== Data for analysis ==
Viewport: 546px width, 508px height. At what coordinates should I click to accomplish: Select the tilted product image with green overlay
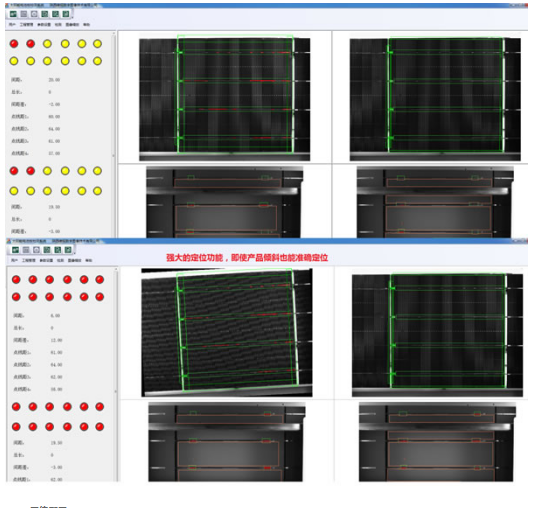coord(227,333)
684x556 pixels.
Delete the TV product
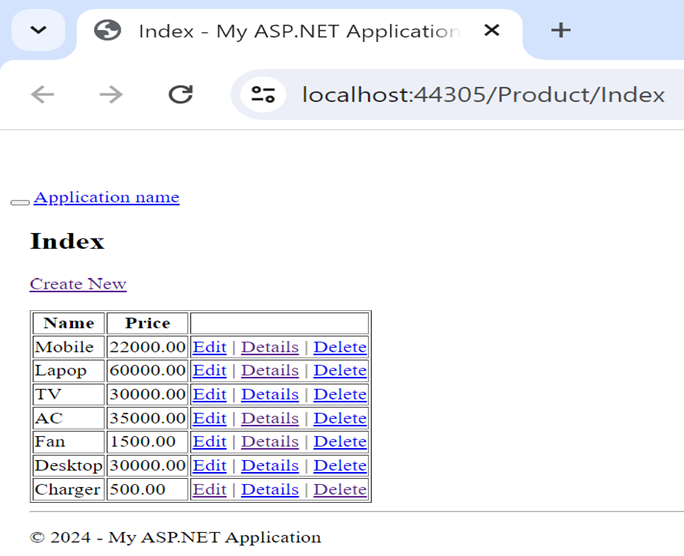point(340,395)
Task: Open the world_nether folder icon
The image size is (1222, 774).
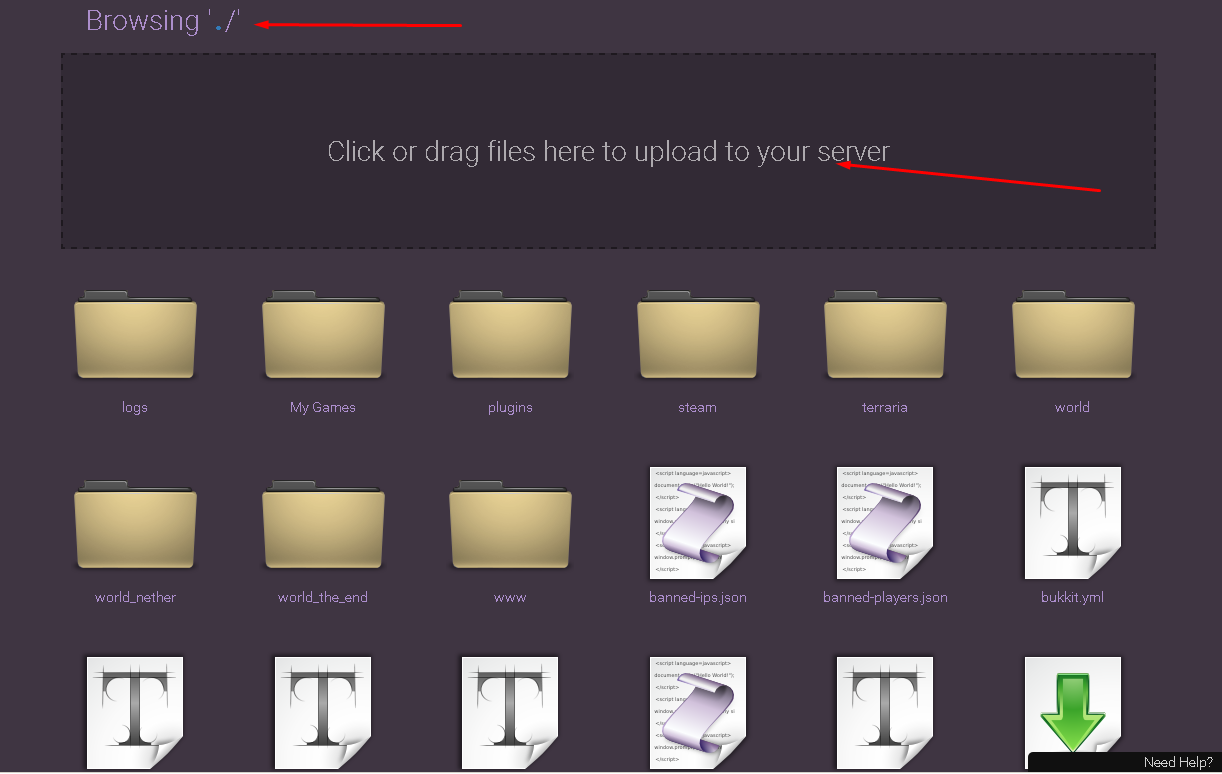Action: click(135, 525)
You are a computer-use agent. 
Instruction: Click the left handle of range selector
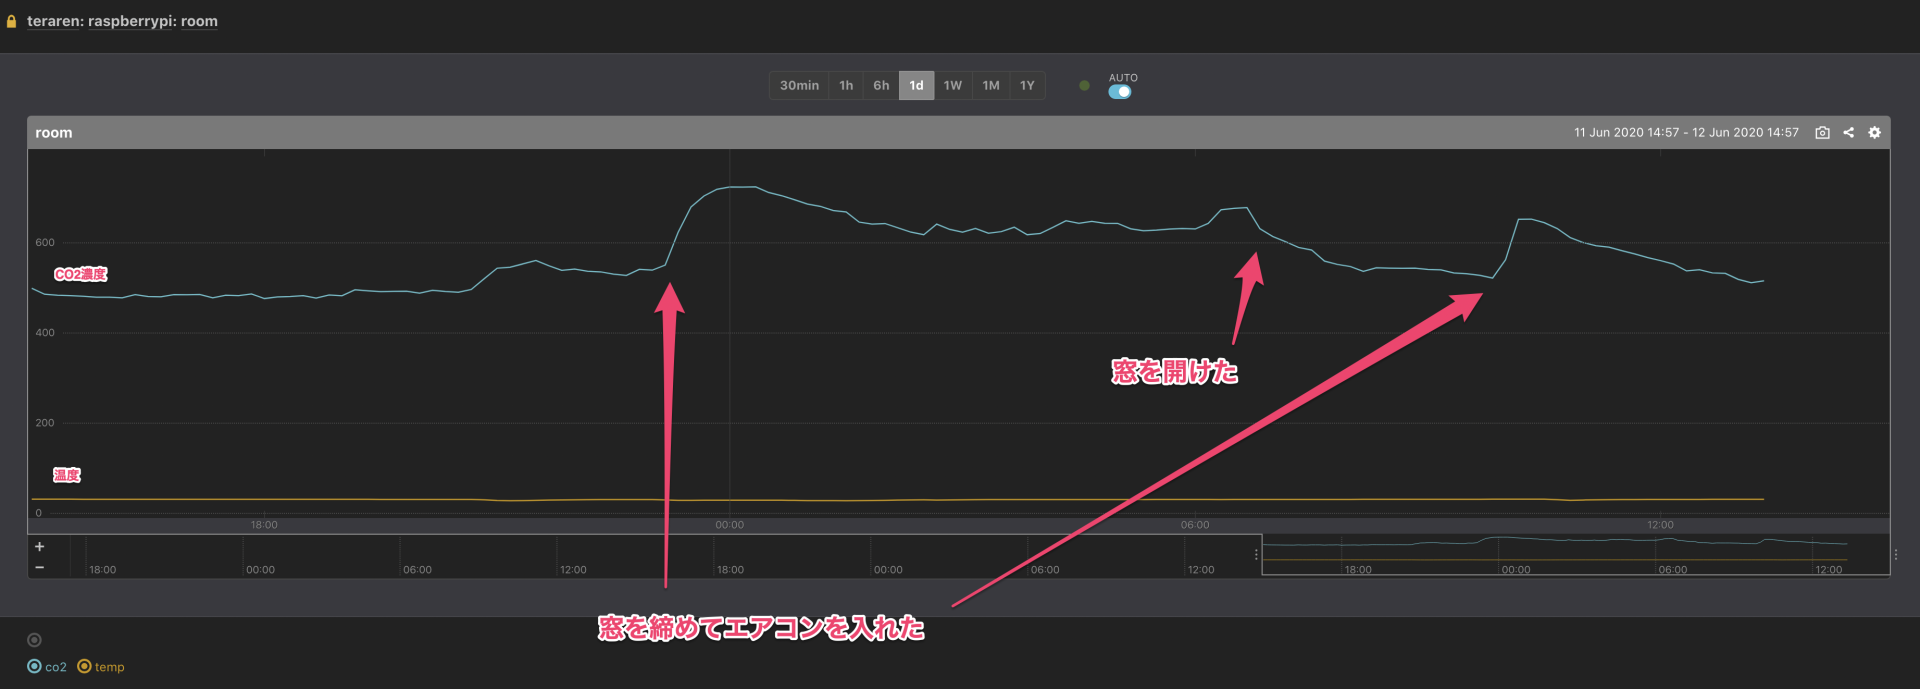[1256, 554]
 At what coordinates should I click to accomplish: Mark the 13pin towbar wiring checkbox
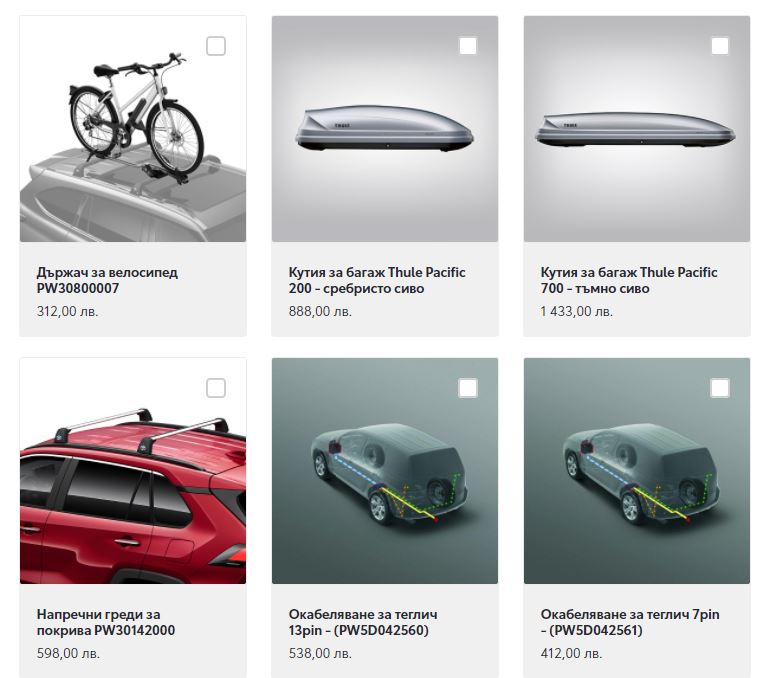coord(468,388)

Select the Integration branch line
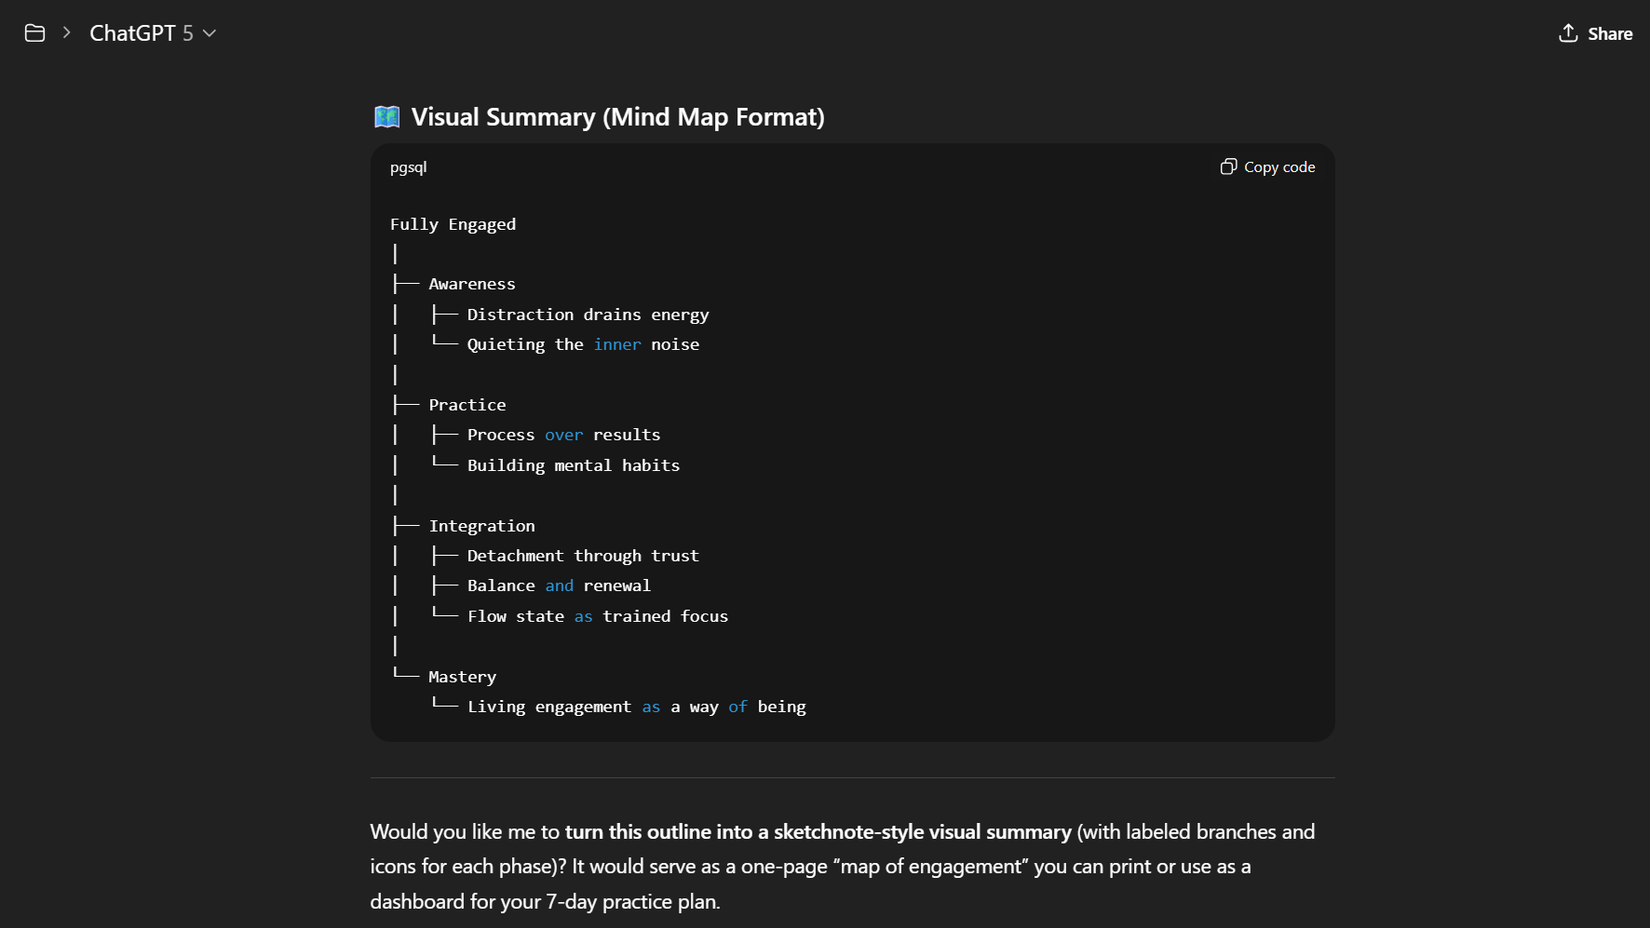pos(481,526)
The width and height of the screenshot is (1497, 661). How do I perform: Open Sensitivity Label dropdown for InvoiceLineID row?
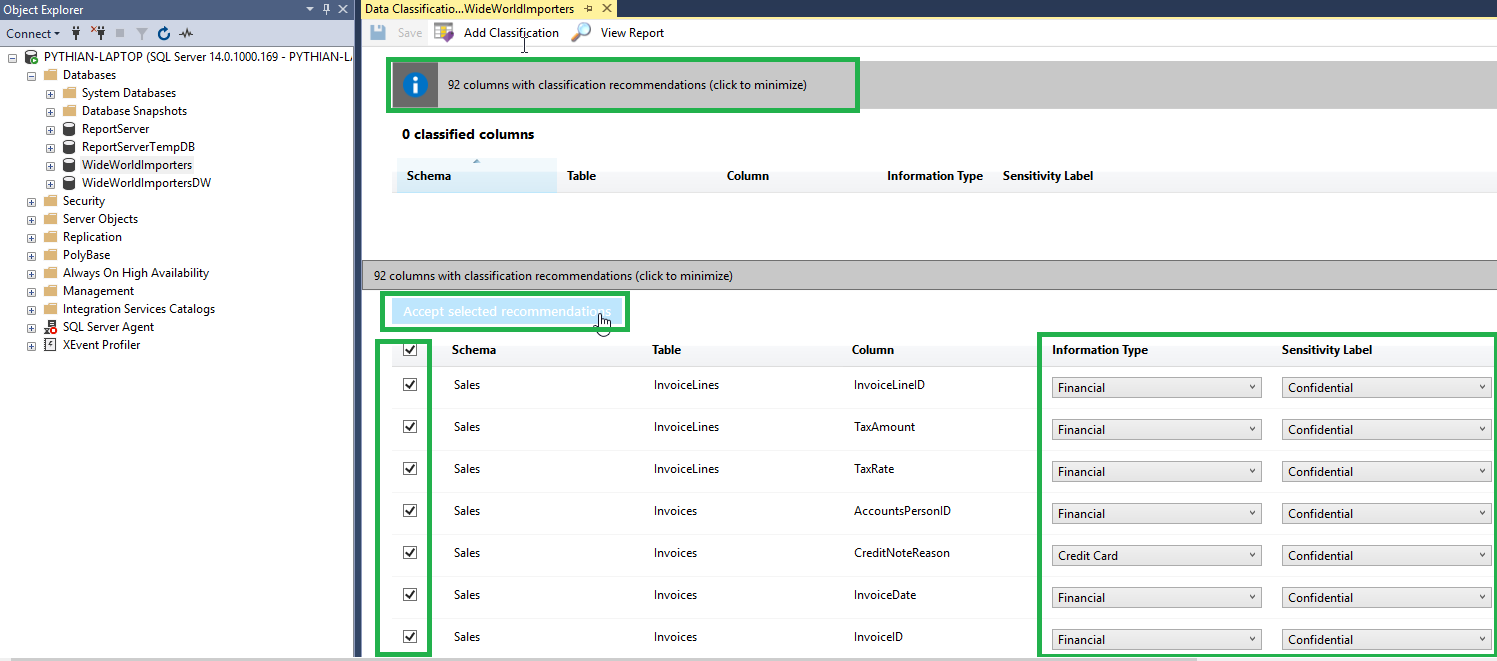click(1386, 388)
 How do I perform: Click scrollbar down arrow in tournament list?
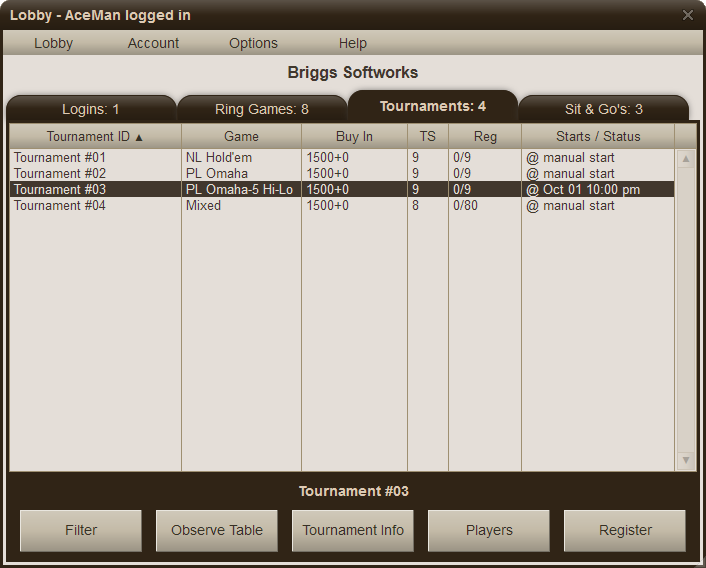pyautogui.click(x=686, y=460)
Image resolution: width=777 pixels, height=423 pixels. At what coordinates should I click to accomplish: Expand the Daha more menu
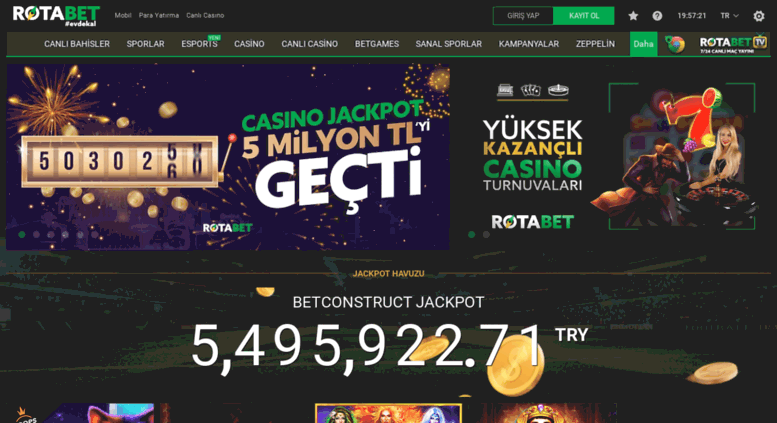[x=643, y=44]
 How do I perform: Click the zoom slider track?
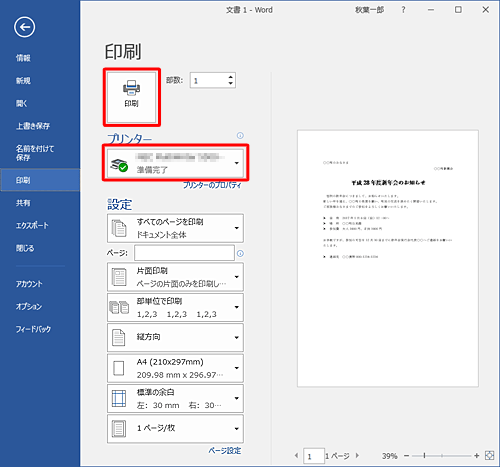[x=442, y=456]
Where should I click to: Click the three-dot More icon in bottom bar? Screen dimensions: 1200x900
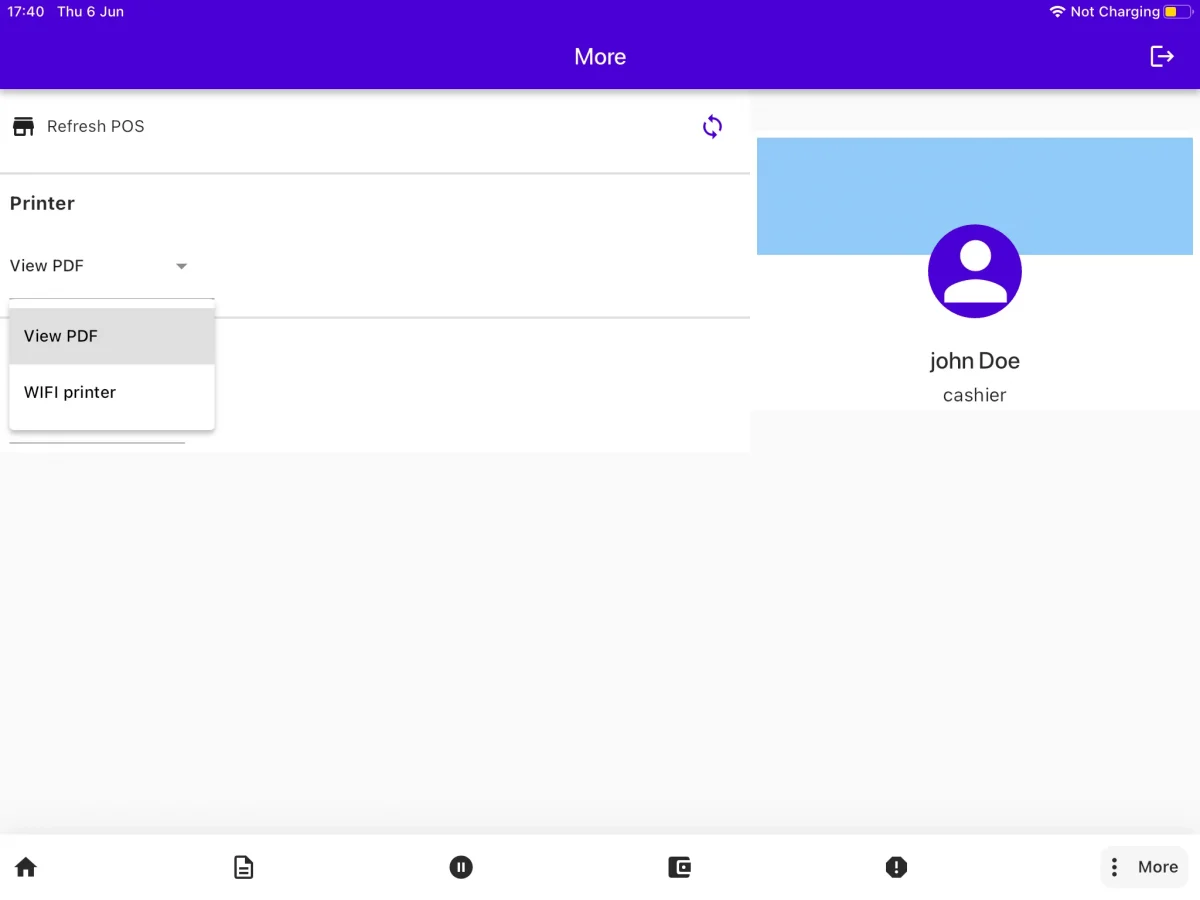1113,867
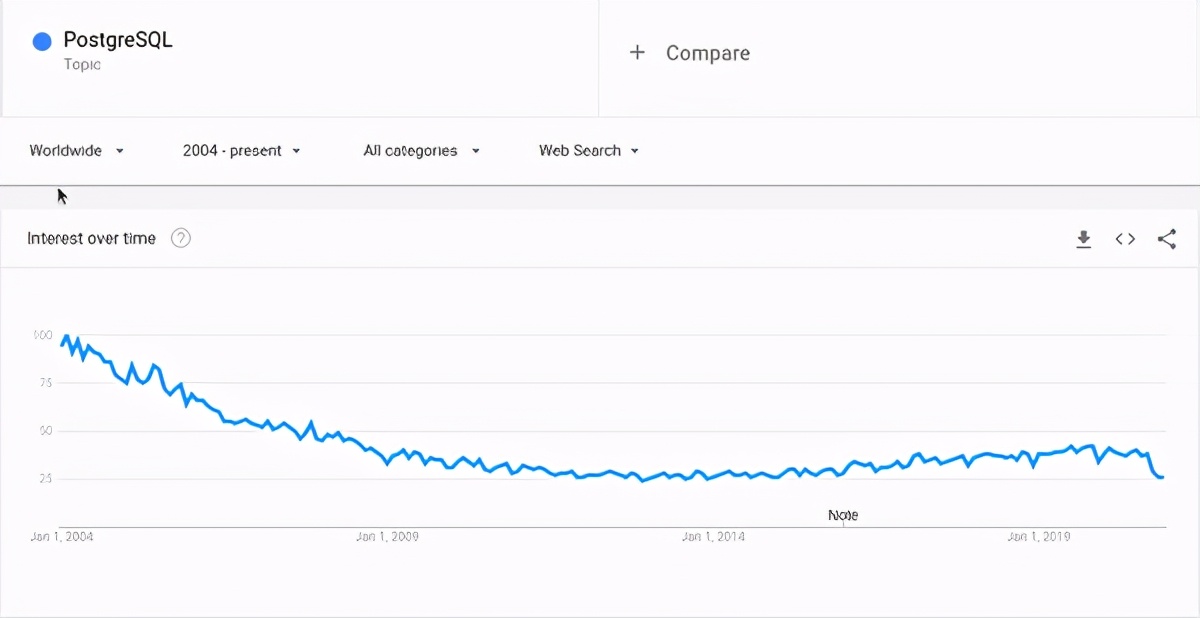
===
# Goal of the exercise
Your task is to transcribe all of the records precisely, with no images included.

# Exercise answer
Viewport: 546px width, 508px height. At what coordinates should I click to accomplish: Select the tilted product image with green overlay
coord(227,333)
684x556 pixels.
Delete the TV product
point(340,395)
Task: Open the world_nether folder icon
The image size is (1222, 774).
Action: click(135, 525)
You are a computer-use agent. 
Instruction: Click the left handle of range selector
[1256, 554]
 At what coordinates should I click to accomplish: Mark the 13pin towbar wiring checkbox
coord(468,388)

Select the Integration branch line
pos(481,526)
The width and height of the screenshot is (1497, 661). How do I perform: Open Sensitivity Label dropdown for InvoiceLineID row?
click(1386, 388)
 How do I perform: Click scrollbar down arrow in tournament list?
pyautogui.click(x=686, y=460)
Image resolution: width=777 pixels, height=423 pixels. At what coordinates should I click to accomplish: Expand the Daha more menu
[x=643, y=44]
 How do I perform: Click the zoom slider track?
[x=442, y=456]
Where should I click to: Click the three-dot More icon in bottom bar? Screen dimensions: 1200x900
1113,867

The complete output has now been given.